# Exercise requirements
Lines from the line with "Quốc phòng - An ninh (275, 62)" to the line with "Short Video (162, 2380)" in the entries below, and only those, must be output exactly, with both ends included.

Collected data entries:

○ ○ ○

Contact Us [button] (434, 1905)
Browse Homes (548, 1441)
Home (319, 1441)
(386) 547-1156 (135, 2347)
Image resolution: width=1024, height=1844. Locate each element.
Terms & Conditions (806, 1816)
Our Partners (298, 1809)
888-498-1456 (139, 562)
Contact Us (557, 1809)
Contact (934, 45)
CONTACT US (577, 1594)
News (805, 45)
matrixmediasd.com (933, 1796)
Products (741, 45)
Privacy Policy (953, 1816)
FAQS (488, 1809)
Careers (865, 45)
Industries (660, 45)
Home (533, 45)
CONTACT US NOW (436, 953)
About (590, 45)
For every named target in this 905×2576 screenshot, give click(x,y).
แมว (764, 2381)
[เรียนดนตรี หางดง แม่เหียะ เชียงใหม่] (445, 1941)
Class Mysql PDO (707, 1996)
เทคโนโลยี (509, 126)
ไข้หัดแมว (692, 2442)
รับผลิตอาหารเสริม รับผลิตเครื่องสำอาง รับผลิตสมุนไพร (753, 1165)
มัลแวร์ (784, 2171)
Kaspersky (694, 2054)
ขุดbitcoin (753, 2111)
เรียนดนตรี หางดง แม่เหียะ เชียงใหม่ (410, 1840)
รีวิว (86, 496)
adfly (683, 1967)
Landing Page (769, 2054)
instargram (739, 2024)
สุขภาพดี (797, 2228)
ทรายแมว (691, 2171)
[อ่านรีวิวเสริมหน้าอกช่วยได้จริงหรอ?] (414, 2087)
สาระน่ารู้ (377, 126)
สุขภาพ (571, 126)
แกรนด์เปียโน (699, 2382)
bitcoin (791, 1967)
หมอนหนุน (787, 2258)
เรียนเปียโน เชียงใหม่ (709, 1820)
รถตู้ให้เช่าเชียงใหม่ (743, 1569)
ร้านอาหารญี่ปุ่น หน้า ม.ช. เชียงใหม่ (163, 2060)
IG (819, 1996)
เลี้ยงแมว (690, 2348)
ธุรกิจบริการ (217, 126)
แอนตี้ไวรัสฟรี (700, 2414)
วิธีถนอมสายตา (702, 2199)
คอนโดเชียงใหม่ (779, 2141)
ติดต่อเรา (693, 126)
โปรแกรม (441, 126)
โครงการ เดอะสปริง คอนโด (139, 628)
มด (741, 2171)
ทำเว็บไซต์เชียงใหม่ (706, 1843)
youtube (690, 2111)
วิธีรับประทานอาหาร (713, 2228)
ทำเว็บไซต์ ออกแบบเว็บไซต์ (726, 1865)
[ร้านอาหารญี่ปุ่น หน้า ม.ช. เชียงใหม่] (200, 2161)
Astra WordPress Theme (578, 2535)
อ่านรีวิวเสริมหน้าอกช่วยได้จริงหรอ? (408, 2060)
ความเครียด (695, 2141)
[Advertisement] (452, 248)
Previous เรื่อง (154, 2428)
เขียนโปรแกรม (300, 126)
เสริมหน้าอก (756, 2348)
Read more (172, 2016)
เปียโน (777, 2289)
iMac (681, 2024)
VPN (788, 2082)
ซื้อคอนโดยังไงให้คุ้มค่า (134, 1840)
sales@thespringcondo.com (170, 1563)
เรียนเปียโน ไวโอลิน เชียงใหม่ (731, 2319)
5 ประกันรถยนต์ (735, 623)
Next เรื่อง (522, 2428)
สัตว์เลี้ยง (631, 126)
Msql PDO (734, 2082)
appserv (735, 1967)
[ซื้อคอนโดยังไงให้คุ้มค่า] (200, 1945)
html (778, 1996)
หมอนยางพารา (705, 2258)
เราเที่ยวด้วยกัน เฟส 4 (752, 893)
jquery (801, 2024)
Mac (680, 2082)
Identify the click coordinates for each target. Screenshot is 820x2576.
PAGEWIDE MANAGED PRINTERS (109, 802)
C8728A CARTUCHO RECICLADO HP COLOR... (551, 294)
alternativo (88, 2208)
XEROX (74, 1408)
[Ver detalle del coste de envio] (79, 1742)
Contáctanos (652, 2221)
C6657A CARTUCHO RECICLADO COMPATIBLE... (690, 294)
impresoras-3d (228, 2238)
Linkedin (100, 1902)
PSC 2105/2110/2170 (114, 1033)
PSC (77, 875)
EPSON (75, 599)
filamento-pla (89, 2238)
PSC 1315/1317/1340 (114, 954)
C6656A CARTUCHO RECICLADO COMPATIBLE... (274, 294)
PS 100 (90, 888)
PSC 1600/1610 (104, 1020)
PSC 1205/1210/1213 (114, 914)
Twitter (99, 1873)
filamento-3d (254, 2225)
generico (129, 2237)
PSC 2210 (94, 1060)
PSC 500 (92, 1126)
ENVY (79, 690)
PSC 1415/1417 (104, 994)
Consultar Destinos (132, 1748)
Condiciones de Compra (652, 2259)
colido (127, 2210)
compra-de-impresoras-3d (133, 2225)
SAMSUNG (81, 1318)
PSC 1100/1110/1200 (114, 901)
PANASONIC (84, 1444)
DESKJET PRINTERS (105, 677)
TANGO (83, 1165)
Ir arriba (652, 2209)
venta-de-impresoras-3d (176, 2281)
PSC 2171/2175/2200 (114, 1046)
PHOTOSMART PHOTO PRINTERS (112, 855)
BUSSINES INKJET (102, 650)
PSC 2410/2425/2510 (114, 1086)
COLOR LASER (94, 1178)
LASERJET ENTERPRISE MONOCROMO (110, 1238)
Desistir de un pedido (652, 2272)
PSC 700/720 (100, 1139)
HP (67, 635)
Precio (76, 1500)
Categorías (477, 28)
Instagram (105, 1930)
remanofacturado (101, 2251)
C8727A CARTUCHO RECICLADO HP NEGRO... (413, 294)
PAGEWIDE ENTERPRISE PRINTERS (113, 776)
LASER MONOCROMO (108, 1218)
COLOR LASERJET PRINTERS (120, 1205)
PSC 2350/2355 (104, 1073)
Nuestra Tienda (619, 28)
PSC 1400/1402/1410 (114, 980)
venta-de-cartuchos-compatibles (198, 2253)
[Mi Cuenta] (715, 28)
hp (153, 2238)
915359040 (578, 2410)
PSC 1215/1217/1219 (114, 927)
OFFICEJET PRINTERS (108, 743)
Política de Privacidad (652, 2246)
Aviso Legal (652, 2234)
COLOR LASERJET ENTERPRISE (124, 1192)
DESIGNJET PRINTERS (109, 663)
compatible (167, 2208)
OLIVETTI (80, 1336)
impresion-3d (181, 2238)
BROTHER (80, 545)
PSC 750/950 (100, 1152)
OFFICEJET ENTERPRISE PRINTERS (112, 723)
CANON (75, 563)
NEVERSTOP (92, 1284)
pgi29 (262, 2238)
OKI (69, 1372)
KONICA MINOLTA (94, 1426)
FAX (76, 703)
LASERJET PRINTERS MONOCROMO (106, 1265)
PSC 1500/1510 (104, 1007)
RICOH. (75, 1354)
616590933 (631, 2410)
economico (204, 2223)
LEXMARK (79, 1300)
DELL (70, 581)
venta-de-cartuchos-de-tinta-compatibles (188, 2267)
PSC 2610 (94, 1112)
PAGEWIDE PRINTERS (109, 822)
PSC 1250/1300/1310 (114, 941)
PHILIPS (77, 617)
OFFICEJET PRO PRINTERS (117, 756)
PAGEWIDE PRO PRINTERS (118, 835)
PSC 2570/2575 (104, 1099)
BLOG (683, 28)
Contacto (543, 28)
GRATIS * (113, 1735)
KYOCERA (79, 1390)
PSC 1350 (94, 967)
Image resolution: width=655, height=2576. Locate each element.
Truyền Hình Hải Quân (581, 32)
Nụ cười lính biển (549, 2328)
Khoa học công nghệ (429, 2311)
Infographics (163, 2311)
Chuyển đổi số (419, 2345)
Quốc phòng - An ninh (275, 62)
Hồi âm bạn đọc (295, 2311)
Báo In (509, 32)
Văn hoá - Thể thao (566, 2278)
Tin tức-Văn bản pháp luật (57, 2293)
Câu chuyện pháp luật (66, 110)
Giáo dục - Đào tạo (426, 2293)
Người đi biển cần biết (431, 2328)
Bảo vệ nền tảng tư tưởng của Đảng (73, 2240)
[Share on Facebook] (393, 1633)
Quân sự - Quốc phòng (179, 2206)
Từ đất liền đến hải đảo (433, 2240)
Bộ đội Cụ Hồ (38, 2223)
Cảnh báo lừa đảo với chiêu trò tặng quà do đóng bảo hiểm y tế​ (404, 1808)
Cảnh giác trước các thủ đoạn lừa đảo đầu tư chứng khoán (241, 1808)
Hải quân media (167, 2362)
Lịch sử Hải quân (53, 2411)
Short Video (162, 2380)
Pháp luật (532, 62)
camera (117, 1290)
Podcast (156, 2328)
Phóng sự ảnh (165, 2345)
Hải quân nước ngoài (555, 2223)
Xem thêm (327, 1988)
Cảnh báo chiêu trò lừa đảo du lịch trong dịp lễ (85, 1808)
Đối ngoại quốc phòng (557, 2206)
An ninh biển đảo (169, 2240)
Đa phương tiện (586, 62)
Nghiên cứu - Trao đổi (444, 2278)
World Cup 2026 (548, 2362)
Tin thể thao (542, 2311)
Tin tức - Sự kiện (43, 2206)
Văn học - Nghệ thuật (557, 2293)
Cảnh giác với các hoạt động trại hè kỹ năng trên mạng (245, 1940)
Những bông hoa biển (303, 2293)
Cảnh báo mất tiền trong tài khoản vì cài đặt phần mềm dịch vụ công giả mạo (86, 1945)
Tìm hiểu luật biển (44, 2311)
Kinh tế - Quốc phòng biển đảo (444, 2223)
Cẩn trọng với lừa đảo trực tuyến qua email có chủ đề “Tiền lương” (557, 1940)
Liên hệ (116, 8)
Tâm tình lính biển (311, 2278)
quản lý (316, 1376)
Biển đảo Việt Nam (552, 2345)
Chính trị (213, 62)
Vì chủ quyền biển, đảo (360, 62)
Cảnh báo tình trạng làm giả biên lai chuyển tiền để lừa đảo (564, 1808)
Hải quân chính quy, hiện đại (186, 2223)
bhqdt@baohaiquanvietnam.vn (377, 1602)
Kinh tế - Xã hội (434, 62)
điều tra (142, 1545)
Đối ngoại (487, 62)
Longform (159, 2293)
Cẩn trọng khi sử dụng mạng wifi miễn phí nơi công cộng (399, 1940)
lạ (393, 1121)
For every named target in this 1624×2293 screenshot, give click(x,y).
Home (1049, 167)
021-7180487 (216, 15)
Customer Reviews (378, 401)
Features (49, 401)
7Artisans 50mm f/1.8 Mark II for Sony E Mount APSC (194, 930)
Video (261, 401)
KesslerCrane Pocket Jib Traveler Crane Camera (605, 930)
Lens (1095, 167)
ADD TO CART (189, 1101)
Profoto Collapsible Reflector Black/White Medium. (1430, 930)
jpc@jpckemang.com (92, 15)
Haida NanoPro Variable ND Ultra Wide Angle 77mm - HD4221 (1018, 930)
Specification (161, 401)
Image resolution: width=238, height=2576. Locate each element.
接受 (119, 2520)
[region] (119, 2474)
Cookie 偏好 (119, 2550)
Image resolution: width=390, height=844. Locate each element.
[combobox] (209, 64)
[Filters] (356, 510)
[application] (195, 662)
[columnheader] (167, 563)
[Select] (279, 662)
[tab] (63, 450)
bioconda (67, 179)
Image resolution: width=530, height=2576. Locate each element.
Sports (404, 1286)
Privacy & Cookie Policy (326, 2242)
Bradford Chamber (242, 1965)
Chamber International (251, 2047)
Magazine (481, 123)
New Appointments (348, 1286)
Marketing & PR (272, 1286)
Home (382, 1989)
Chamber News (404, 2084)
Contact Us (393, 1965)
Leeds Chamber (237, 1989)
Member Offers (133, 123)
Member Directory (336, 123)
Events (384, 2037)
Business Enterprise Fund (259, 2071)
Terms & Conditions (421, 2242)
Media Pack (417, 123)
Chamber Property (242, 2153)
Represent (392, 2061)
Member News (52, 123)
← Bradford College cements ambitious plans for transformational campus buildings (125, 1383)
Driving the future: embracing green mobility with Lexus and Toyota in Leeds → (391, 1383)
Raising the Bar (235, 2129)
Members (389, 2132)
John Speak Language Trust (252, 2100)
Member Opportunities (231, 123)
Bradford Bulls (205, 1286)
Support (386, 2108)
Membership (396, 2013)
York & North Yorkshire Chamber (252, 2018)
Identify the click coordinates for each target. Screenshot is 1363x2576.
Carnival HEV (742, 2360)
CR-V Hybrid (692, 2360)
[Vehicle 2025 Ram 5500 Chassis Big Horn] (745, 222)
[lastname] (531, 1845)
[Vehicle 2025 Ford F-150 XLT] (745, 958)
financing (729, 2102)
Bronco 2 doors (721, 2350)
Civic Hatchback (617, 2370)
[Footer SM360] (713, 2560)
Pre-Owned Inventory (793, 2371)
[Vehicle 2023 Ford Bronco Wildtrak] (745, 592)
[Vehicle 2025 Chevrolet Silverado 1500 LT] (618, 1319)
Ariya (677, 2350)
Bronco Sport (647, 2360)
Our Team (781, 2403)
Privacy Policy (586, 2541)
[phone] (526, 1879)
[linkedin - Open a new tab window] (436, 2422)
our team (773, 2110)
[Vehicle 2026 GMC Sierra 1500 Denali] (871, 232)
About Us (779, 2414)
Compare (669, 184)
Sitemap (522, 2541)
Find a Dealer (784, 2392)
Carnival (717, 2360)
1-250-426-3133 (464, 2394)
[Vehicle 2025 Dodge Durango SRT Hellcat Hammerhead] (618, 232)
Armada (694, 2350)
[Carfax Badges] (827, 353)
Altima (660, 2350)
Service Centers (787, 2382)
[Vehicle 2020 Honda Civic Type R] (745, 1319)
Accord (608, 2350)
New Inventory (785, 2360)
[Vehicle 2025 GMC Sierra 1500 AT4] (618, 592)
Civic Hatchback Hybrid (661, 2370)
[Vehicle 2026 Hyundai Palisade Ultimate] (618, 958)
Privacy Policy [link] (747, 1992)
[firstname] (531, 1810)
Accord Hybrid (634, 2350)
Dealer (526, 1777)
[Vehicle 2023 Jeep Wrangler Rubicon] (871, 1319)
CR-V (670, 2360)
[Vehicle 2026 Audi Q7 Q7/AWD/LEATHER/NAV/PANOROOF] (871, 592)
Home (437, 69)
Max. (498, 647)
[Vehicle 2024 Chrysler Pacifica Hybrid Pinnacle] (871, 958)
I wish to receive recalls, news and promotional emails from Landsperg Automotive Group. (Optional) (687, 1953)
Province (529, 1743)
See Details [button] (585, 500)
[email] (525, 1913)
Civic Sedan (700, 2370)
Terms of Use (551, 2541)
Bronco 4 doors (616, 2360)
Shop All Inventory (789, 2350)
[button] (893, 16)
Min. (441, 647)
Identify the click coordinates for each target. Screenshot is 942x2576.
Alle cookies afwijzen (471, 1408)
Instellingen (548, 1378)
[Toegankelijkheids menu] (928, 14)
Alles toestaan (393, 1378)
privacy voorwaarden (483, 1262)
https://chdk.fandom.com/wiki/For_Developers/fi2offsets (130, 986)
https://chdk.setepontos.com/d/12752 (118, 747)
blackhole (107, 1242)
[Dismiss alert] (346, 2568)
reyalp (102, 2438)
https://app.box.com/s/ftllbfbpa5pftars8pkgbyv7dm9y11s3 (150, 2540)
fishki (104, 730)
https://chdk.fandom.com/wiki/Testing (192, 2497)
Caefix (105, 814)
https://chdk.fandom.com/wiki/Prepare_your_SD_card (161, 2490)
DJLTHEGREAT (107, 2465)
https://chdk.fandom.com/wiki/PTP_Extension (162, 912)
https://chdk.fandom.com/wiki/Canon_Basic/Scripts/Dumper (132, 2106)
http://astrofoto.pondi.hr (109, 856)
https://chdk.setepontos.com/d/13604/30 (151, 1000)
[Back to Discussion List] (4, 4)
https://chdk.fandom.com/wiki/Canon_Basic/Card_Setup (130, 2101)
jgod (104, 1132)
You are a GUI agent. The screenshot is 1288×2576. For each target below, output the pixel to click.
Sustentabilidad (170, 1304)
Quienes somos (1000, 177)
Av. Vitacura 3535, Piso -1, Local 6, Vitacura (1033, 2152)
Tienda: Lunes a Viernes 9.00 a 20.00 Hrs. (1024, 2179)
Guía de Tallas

○ ○ ○

# Worked solution
Quốc phòng - An ninh (275, 62)
Hồi âm bạn đọc (295, 2311)
Báo In (509, 32)
Văn hoá - Thể thao (566, 2278)
Tin tức-Văn bản pháp luật (57, 2293)
Câu chuyện pháp luật (66, 110)
Giáo dục - Đào tạo (426, 2293)
Người đi biển cần biết (431, 2328)
Bảo vệ nền tảng tư tưởng của Đảng (73, 2240)
[Share on Facebook] (393, 1633)
Quân sự - Quốc phòng (179, 2206)
Từ đất liền đến hải đảo (433, 2240)
Bộ đội Cụ Hồ (38, 2223)
Cảnh báo lừa đảo với chiêu trò tặng quà do đóng bảo hiểm y tế​ (404, 1808)
Cảnh giác trước các thủ đoạn lừa đảo đầu tư chứng khoán (241, 1808)
Hải quân media (167, 2362)
Lịch sử Hải quân (53, 2411)
Short Video (162, 2380)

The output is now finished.